5. Improving Access for SMEs to Canada’s Trade Remedy System
The last area in which Canada is considering changes is with respect to small and medium-sized enterprises (SMEs). International trade law recognizes that SMEs (defined in Canada as producers with fewer than 500 employees) may find it difficult supply the information requested by investigating authorities in trade remedies proceedings. In 2003, the CBSA created a “virtual unit” to assist SMEs in gathering information and filing complaints. However, the unit’s role has been relatively limited. For example, it does not assist SMEs throughout the investigation or review process, but only does so prior to the filing of a complaint.
To better address the difficulties faced by SMEs when navigating Canada’s trade remedy system, Canada is considering creating a dedicated independent trade remedy counseling unit to provide free assistance to companies negatively affected by imports or trade remedy duties. The service would aid companies in preparing complaints and other applications, requests and representations. Canada is seeking views on the kinds of services, information and resources producers would find helpful, and whether those services should be provided to domestic as well as foreign producers, and to SMEs only or to all companies.

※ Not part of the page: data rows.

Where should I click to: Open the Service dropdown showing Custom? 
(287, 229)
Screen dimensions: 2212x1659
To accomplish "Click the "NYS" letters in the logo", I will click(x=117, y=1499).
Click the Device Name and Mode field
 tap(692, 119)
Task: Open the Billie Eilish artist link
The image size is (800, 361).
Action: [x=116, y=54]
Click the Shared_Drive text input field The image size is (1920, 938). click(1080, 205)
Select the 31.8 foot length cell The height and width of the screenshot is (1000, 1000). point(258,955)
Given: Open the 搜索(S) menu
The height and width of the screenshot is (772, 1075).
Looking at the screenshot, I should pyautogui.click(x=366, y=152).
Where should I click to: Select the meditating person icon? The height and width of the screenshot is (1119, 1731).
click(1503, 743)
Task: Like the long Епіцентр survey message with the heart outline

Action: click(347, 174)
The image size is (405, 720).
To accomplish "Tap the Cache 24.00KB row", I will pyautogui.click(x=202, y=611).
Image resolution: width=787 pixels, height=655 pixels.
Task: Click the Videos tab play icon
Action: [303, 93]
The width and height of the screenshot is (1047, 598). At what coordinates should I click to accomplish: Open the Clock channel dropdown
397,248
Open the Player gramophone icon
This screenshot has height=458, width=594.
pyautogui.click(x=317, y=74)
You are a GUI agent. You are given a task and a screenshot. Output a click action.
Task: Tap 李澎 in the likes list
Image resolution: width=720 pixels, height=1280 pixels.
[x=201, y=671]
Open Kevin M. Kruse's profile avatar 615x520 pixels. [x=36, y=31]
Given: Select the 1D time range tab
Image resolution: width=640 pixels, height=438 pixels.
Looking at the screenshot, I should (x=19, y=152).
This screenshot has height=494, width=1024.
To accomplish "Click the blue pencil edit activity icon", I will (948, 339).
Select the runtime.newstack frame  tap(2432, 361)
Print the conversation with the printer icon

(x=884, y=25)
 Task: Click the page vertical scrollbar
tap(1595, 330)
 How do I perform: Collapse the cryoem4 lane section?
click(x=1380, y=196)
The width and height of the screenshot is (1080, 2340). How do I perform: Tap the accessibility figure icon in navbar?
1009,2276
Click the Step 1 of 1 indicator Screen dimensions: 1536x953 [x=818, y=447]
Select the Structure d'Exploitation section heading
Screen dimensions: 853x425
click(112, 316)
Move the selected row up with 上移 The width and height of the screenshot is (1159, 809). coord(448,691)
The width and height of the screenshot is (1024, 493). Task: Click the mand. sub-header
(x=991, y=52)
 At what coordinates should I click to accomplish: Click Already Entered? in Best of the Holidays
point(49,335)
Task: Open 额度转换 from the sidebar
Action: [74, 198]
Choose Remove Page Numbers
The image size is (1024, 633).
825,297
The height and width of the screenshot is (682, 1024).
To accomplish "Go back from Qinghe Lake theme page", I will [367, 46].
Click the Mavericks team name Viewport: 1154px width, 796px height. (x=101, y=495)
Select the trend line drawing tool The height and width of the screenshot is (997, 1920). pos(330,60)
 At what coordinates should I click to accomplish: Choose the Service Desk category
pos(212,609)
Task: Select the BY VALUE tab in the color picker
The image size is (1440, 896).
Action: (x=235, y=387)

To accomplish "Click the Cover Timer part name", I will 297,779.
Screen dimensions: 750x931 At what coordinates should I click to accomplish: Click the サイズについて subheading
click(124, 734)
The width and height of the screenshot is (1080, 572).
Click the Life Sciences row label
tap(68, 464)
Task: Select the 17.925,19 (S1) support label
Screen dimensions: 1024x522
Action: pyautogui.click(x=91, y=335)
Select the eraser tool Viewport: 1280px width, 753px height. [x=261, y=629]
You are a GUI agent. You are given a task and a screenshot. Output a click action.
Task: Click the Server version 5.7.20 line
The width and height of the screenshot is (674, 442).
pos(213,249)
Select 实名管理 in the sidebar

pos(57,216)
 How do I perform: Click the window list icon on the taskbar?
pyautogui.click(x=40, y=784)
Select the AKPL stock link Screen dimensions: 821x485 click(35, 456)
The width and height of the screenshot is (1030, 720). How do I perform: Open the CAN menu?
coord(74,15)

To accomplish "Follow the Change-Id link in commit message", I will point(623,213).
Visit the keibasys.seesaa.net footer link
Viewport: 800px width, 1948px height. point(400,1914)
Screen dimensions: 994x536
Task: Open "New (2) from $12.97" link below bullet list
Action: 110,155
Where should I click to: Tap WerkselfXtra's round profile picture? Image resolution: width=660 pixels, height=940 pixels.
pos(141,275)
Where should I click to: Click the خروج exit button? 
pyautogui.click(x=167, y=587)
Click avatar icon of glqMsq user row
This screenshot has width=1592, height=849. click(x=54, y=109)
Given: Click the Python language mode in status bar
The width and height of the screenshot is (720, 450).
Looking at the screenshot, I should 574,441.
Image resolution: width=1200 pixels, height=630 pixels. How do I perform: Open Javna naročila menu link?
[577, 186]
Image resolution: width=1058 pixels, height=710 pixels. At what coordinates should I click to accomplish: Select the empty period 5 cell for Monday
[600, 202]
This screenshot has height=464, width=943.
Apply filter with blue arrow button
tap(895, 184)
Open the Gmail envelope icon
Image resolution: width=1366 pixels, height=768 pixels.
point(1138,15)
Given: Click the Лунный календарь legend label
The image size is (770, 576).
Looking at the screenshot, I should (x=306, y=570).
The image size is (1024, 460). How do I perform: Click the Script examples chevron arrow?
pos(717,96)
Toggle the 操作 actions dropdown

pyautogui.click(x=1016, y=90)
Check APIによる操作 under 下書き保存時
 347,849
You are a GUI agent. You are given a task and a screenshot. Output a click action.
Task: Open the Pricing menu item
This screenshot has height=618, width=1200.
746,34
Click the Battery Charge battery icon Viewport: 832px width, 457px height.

The proposed changes with respect to SMEs present perhaps some of the biggest opportunities for Canadian producers. Given the complexity of the trade remedies system, many SMEs continue to have difficulty navigating it, despite the potential benefits that trade remedies may bring. Depending on the kind and quality of services it provides, an independent counseling unit could significantly improve outcomes for SMEs by improving access and making the process comprehensible and more predictable.
The ongoing consultation process for SIMA and CITT Act amendments is a relatively rare opportunity for Canadian producers to express their views on a number of key aspects of Canada’s trade remedy system. The proposed changes offer expanded access to the trade remedies process, additional technical support, particularly for SMEs, and improved effectiveness of trade remedies themselves. Each of these aspects can have a significant impact on Canadian producers. Indeed, to the extent this stakeholder engagement gives producers the chance to influence the tailoring of Canadian trade remedies legislation, it is a process in which all producers should consider taking part.
A Cautionary Note
The foregoing provides only an overview and does not constitute legal advice. Readers are cautioned against making any decisions based on this material alone. Rather, specific legal advice should be obtained.